Esse direcionamento deliberado ou colateral do que talvez seja o reino mais íntimo e frágil da vida e reprodução humana exige mais do que terminologia militar estéril. Isso nos força a confrontar um cálculo mais sombrio. Novamente, isso é necropolítica: o poder de determinar não apenas quem pode viver ou morrer, mas quem tem permissão para nascer em primeiro lugar.
Quando um ator exerce essa forma de controle, sua estratégia de guerra se estende além dos alvos do campo de batalha e entra no domínio da existência biológica. Os embriões destruídos definitivamente não eram combatentes, sem dúvida não eram ameaças. Eles eram esperança congelada, futuros planejados por casais que já navegavam no impossível. Seu apagamento representa não apenas uma perda de vidas, mas um direcionamento sistemático da capacidade de gerar vida.
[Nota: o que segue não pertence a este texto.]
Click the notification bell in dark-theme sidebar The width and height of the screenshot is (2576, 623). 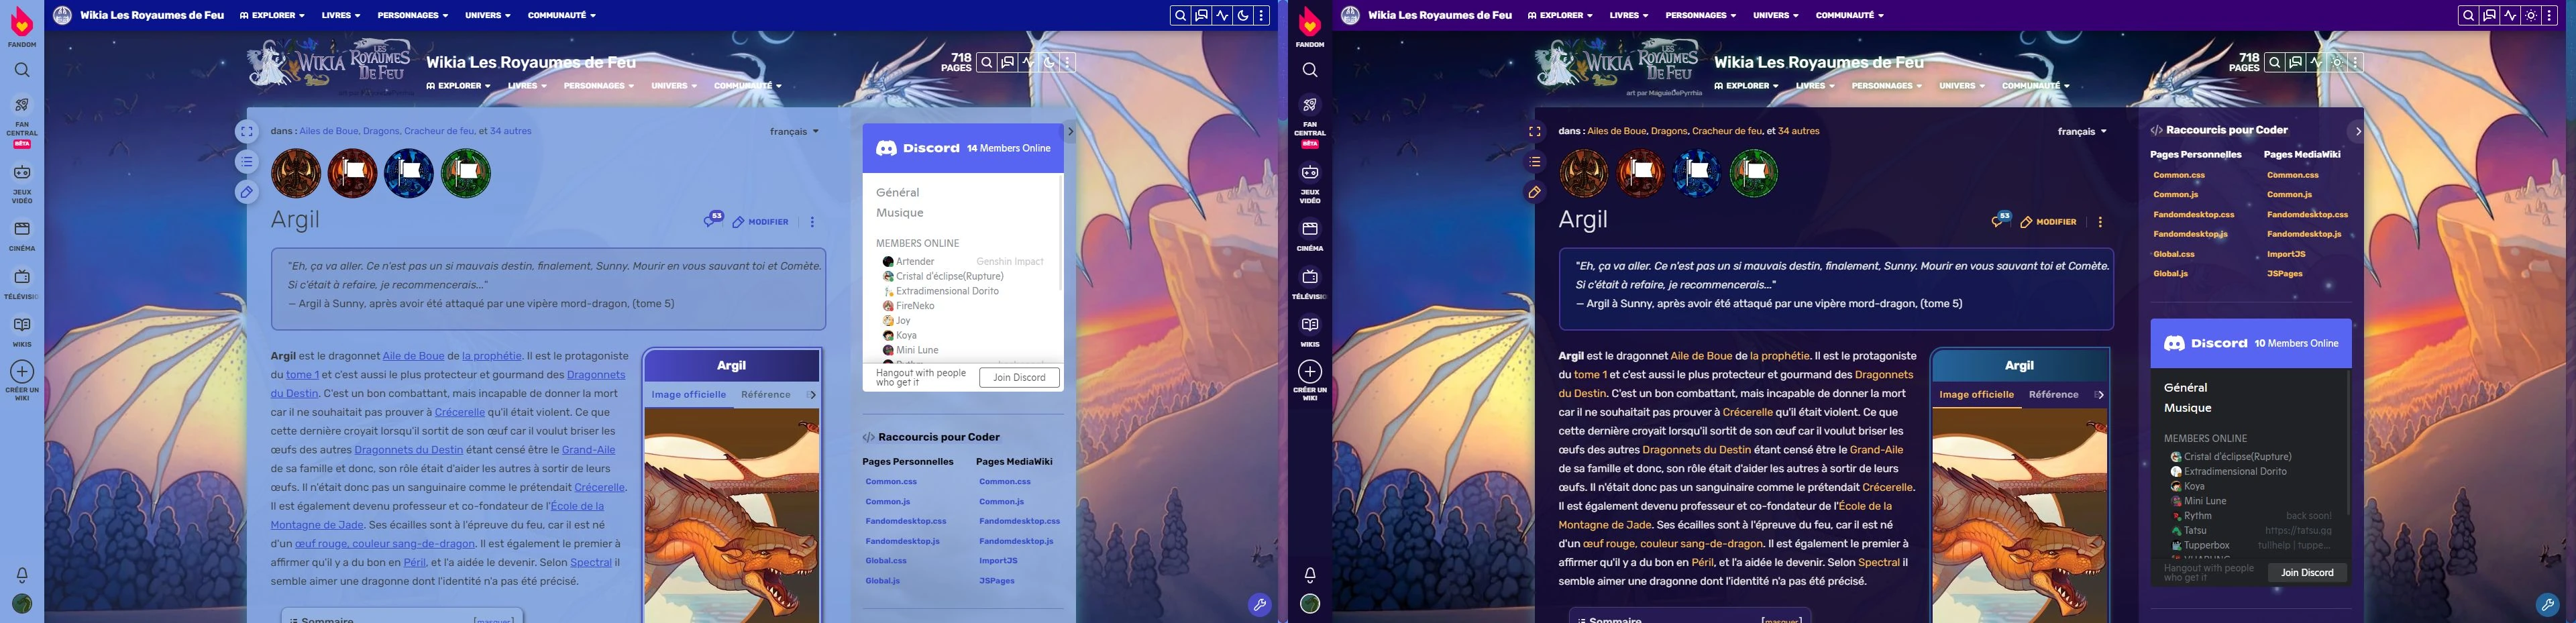1309,574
E assim, a guerra de “Israel” em Gaza não está mais confinada à terra, água ou infraestrutura. Agora é uma guerra contra a própria reprodução, um genocídio silencioso de possibilidades. É existencial.
No cálculo da necropolítica, as vítimas não são apenas os mortos, mas aqueles que nunca nasceram.
Na opinião de El Tibi, “em Gaza, não apenas o corpo vivo está sendo alvejado, mas até mesmo os embriões congelados em clínicas de fertilidade estão sendo bombardeados, como se a ocupação estivesse tentando apagar o futuro antes que ele nasça”.
O colapso dos direitos humanos
O último relatório do IPC adverte que a fome em Gaza é agora “cada vez mais provável”. Em resposta, a Oxfam emitiu uma declaração condenatória: “A fome de Gaza não é acidental, é deliberada, inteiramente projetada – e agora criou a maior população que enfrenta a fome em qualquer lugar do mundo”.
Milhares de caminhões de ajuda permanecem ociosos nas fronteiras de Gaza, enquanto comunidades inteiras passam fome.
“A equipe e os parceiros da Oxfam estão testemunhando cenas que desafiam a crença: famílias definhando de fome, crianças desnutridas fracas demais para chorar e comunidades inteiras sobrevivendo sem comida ou água potável. Em um campo de deslocados. Apenas cinco das 500 famílias tinham farinha para fazer pão”, disse Mahmoud Al Saqqa, coordenador de Segurança Alimentar da Oxfam em Gaza.
A militarização da ajuda, uma violação flagrante do direito internacional humanitário, é agora uma ferramenta de guerra. A Oxfam pede à comunidade internacional que exija um cessar-fogo permanente, acesso humanitário irrestrito e responsabilização pelo uso da fome como arma.
Comentando sobre esta questão, Ibrahim disse ao Al Mayadeen English: “Gaza é o único lugar na Terra onde as bombas entram livremente, mas o leite está bloqueado na fronteira”.
O que estamos testemunhando não é a névoa da guerra. É sua arquitetura, meticulosamente projetada por uma entidade que transformou a ocupação em doutrina, o cerco em normalidade e o humanitarismo em espetáculo. Gaza não é apenas uma crise humanitária, é uma crise necropolítica: um lugar onde a soberania é expressa não através da diplomacia, mas através da negação deliberada da respiração.
Se o mundo continuar a aceitar essa lógica, Gaza não será mais a exceção. Ele se tornará o modelo.